Anyone who has ever gotten a medical test – to detect cancer, determine fetal health or even figure out food allergies - may want to pay close attention to a controversy on display in Washington Friday.

The debate pivots on whether the U.S. Food and Drug Administration should regulate a subset of diagnostic tests they have long exempted from oversight. As long as these tests are designed, manufactured, and used within a single laboratory, they can be sold without FDA approval.

Once, these tests - known as laboratory-developed tests - comprised a small percentage of all tests and were often developed and used in hospitals or similar settings. Many were variations on common tests or developed for very rare conditions.

But today, for-profit companies are using the exemption to market a growing number of ever more complex tests to diagnose a myriad of medical conditions. The FDA estimates there are about 11,000 of these tests offered by about 2,000 labs. I recently wrote about serious concerns from unregulated prenatal screening tests and Lyme disease tests.

The FDA announced several months ago they would phase in regulation of the tests over nine years. Today is the second day of a two-day FDA hearing on that proposal.

The debate is passionate – the chief executive of ARUP Laboratories in Utah reportedly received a standing ovation Friday when he called the FDA’s proposed recommendations dangerous and misguided. Other participants, from the Infectious Diseases Society of America to the Mayo Clinic, said the proposed oversight will harm patients, be prohibitively expensive and stifle innovation in developing critically important tests.

In a statement released this week, Steve Rusckowski, chairman of the American Clinical Laboratory Association (ACLA) board of directors and chief executive of Quest Diagnostics, urged the FDA to not regulate. “In the interest of patients and their continued access to critical laboratory testing services, it is incumbent upon the FDA to reverse course and withdraw its proposed agency overreach,” Rusckowski said.

The  Washington-based ACLA also released a white paper this week written by Harvard Law professor Laurence Tribe and former Solicitor General Paul D. Clement detailing why the FDA does not have the authority to regulate the tests. Yet there are equally strident calls for oversight.

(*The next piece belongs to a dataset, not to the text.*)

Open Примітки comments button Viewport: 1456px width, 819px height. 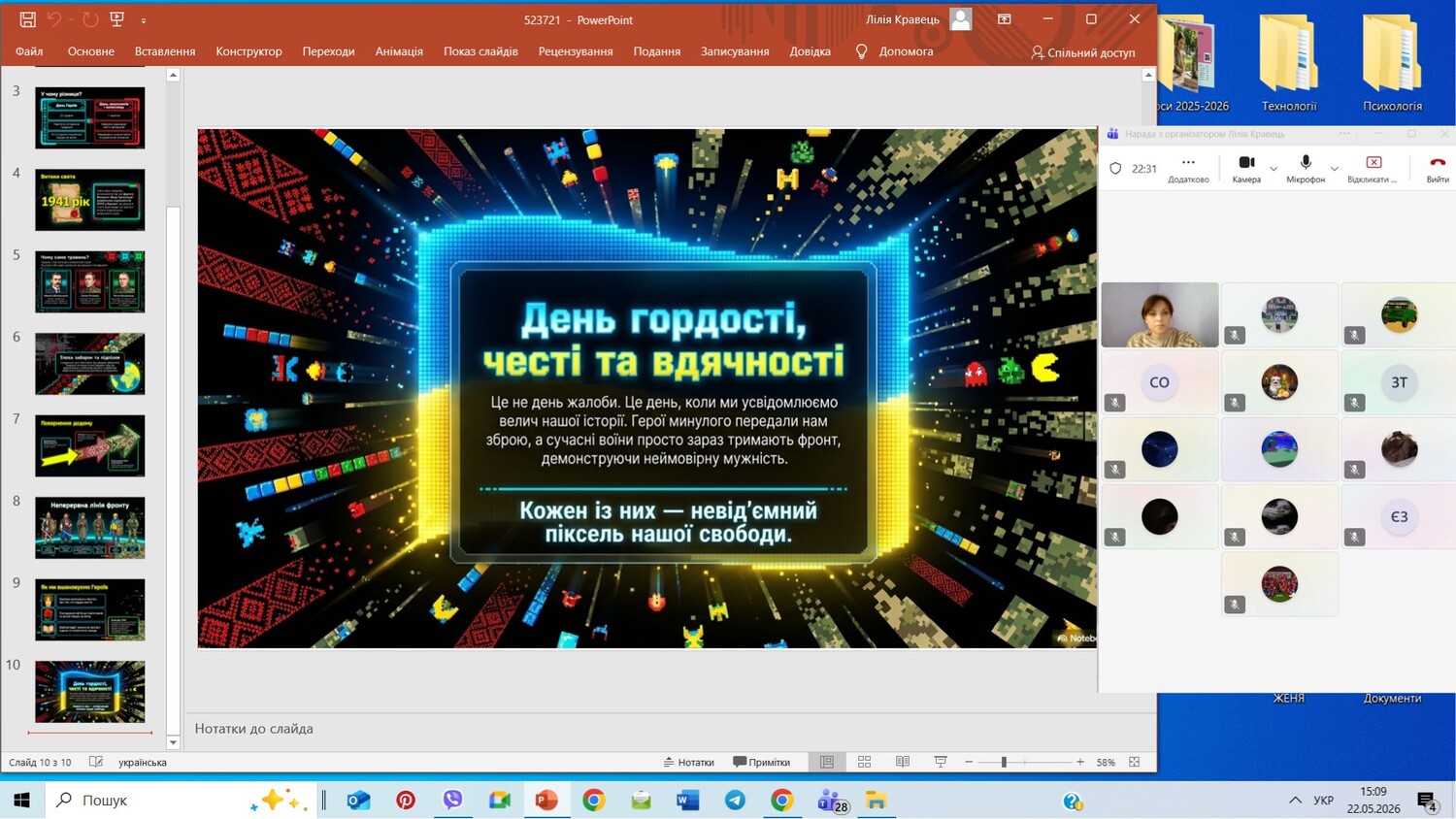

Laura Koontz of the Ovarian Cancer National Alliance Friday urged the FDA to regulate, noting that patients need to be assured tests really do what they promise. She referenced an early-detection cancer test in 2008 that incorrectly diagnosed women with ovarian cancer.

That laboratory-developed test, OvaSure, has since been taken off the market.  Some women had unnecessary surgery, going into early menopause, among other health effects, Koontz said.

“This isn’t a hypothetical example,’’ said Koontz, the Alliance’s director of policy. “We would love to see new tests reach the market…but these tests must be validated to ensure they are safe, reliable and effective.”

Also this week, the Journal of the American Medical Association published two editorials laying out arguments for and against regulation. Joshua Sharfstein associate dean for public health practice and training at the Johns Hopkins Bloomberg School of Public Health, argued oversight was critical.

“A patient travels by an ambulance that is regulated, to a hospital that is regulated, for care using medicines that are regulated, administered by nurses and physicians, who are regulated. Yet today, that same patient’s life or death could hinge on whether a single, unregulated diagnostic test result is meaningful,” Sharfstein wrote.

“The FDA is right to bring a measured approach to ensuring the quality, safety, and validity of laboratory-developed tests.”